### ENTRIES SUPPLIED

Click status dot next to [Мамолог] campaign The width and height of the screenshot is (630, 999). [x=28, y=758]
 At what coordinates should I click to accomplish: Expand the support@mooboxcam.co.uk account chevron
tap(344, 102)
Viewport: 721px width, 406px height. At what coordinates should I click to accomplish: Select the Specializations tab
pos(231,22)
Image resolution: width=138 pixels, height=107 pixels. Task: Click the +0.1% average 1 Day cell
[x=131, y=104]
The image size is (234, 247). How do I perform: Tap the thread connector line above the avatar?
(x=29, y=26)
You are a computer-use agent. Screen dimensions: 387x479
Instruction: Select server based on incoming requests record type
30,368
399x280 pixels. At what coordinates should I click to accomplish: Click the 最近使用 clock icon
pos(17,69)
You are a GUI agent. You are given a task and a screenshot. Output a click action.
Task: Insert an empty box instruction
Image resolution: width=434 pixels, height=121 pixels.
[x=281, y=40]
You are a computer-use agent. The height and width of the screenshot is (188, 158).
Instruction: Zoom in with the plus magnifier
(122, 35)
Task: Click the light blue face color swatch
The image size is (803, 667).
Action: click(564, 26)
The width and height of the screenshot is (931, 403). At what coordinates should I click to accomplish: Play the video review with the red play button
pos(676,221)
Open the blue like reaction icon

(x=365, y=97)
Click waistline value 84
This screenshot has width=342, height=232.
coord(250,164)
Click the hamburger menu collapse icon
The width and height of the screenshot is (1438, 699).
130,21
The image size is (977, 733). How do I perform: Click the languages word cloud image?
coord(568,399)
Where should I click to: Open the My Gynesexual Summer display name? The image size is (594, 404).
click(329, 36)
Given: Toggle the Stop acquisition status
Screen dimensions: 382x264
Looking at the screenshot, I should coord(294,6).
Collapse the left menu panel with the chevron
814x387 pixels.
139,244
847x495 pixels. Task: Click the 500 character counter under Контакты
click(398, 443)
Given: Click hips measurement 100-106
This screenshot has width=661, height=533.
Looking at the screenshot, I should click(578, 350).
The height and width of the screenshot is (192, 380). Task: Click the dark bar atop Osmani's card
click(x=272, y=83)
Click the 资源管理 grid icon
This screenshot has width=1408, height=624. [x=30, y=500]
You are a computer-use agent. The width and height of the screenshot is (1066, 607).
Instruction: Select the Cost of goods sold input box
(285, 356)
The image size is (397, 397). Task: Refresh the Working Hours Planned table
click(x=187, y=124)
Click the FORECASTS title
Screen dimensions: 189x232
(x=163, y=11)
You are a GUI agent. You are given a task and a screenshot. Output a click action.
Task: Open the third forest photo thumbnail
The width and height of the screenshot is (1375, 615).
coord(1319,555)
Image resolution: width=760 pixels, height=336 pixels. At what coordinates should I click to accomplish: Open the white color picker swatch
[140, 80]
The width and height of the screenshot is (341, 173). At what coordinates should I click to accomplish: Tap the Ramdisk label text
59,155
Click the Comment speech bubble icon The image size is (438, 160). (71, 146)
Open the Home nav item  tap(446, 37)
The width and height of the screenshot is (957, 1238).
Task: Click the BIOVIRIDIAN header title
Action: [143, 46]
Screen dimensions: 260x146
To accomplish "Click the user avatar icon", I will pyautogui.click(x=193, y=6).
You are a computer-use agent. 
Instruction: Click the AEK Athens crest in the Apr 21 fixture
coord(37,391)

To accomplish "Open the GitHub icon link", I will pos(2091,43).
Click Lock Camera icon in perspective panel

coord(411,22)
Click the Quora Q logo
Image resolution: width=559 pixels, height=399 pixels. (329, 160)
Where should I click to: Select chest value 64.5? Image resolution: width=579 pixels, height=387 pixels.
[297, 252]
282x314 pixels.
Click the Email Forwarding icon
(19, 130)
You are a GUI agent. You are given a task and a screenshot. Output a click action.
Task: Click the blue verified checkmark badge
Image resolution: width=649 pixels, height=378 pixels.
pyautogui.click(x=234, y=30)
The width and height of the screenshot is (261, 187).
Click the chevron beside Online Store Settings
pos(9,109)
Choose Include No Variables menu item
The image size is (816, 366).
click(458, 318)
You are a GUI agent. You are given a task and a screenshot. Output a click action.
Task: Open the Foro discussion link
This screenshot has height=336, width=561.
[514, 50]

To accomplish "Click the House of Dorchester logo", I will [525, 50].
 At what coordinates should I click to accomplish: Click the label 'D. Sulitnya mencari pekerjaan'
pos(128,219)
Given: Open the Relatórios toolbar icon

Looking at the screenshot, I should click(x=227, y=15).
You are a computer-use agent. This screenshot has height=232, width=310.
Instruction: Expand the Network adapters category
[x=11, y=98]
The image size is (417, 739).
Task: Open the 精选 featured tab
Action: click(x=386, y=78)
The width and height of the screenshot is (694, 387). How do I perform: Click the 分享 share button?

### WHAT TO DO
Above are the entries; return each one exactly.

### RESPONSE TO THIS EXERCISE
Click status dot next to [Мамолог] campaign The width and height of the screenshot is (630, 999). [x=28, y=758]
 At what coordinates should I click to accomplish: Expand the support@mooboxcam.co.uk account chevron
tap(344, 102)
Viewport: 721px width, 406px height. At what coordinates should I click to accomplish: Select the Specializations tab
pos(231,22)
Image resolution: width=138 pixels, height=107 pixels. Task: Click the +0.1% average 1 Day cell
[x=131, y=104]
The image size is (234, 247). How do I perform: Tap the thread connector line above the avatar?
(x=29, y=26)
You are a computer-use agent. Screen dimensions: 387x479
Instruction: Select server based on incoming requests record type
30,368
399x280 pixels. At what coordinates should I click to accomplish: Click the 最近使用 clock icon
pos(17,69)
You are a GUI agent. You are given a task and a screenshot. Output a click action.
Task: Insert an empty box instruction
Image resolution: width=434 pixels, height=121 pixels.
[x=281, y=40]
You are a computer-use agent. The height and width of the screenshot is (188, 158).
Instruction: Zoom in with the plus magnifier
(122, 35)
Task: Click the light blue face color swatch
The image size is (803, 667).
Action: click(564, 26)
The width and height of the screenshot is (931, 403). At what coordinates should I click to accomplish: Play the video review with the red play button
pos(676,221)
Open the blue like reaction icon

(x=365, y=97)
Click waistline value 84
This screenshot has width=342, height=232.
coord(250,164)
Click the hamburger menu collapse icon
The width and height of the screenshot is (1438, 699).
130,21
The image size is (977, 733). How do I perform: Click the languages word cloud image?
coord(568,399)
Where should I click to: Open the My Gynesexual Summer display name? The image size is (594, 404).
click(329, 36)
Given: Toggle the Stop acquisition status
Screen dimensions: 382x264
Looking at the screenshot, I should coord(294,6).
Collapse the left menu panel with the chevron
814x387 pixels.
139,244
847x495 pixels. Task: Click the 500 character counter under Контакты
click(398, 443)
Given: Click hips measurement 100-106
This screenshot has width=661, height=533.
Looking at the screenshot, I should click(578, 350).
The height and width of the screenshot is (192, 380). Task: Click the dark bar atop Osmani's card
click(x=272, y=83)
Click the 资源管理 grid icon
This screenshot has width=1408, height=624. [x=30, y=500]
You are a computer-use agent. The width and height of the screenshot is (1066, 607).
Instruction: Select the Cost of goods sold input box
(285, 356)
The image size is (397, 397). Task: Refresh the Working Hours Planned table
click(x=187, y=124)
Click the FORECASTS title
Screen dimensions: 189x232
(x=163, y=11)
You are a GUI agent. You are given a task and a screenshot. Output a click action.
Task: Open the third forest photo thumbnail
The width and height of the screenshot is (1375, 615).
coord(1319,555)
Image resolution: width=760 pixels, height=336 pixels. At what coordinates should I click to accomplish: Open the white color picker swatch
[140, 80]
The width and height of the screenshot is (341, 173). At what coordinates should I click to accomplish: Tap the Ramdisk label text
59,155
Click the Comment speech bubble icon The image size is (438, 160). (71, 146)
Open the Home nav item  tap(446, 37)
The width and height of the screenshot is (957, 1238).
Task: Click the BIOVIRIDIAN header title
Action: [143, 46]
Screen dimensions: 260x146
To accomplish "Click the user avatar icon", I will pyautogui.click(x=193, y=6).
You are a computer-use agent. 
Instruction: Click the AEK Athens crest in the Apr 21 fixture
coord(37,391)

To accomplish "Open the GitHub icon link", I will pos(2091,43).
Click Lock Camera icon in perspective panel

coord(411,22)
Click the Quora Q logo
Image resolution: width=559 pixels, height=399 pixels. (329, 160)
Where should I click to: Select chest value 64.5? Image resolution: width=579 pixels, height=387 pixels.
[297, 252]
282x314 pixels.
Click the Email Forwarding icon
(19, 130)
You are a GUI agent. You are given a task and a screenshot. Output a click action.
Task: Click the blue verified checkmark badge
Image resolution: width=649 pixels, height=378 pixels.
pyautogui.click(x=234, y=30)
The width and height of the screenshot is (261, 187).
Click the chevron beside Online Store Settings
pos(9,109)
Choose Include No Variables menu item
The image size is (816, 366).
click(458, 318)
You are a GUI agent. You are given a task and a screenshot. Output a click action.
Task: Open the Foro discussion link
This screenshot has height=336, width=561.
[514, 50]

To accomplish "Click the House of Dorchester logo", I will [525, 50].
 At what coordinates should I click to accomplish: Click the label 'D. Sulitnya mencari pekerjaan'
pos(128,219)
Given: Open the Relatórios toolbar icon

Looking at the screenshot, I should click(x=227, y=15).
You are a computer-use agent. This screenshot has height=232, width=310.
Instruction: Expand the Network adapters category
[x=11, y=98]
The image size is (417, 739).
Task: Open the 精选 featured tab
Action: click(x=386, y=78)
The width and height of the screenshot is (694, 387). How do I perform: Click the 分享 share button?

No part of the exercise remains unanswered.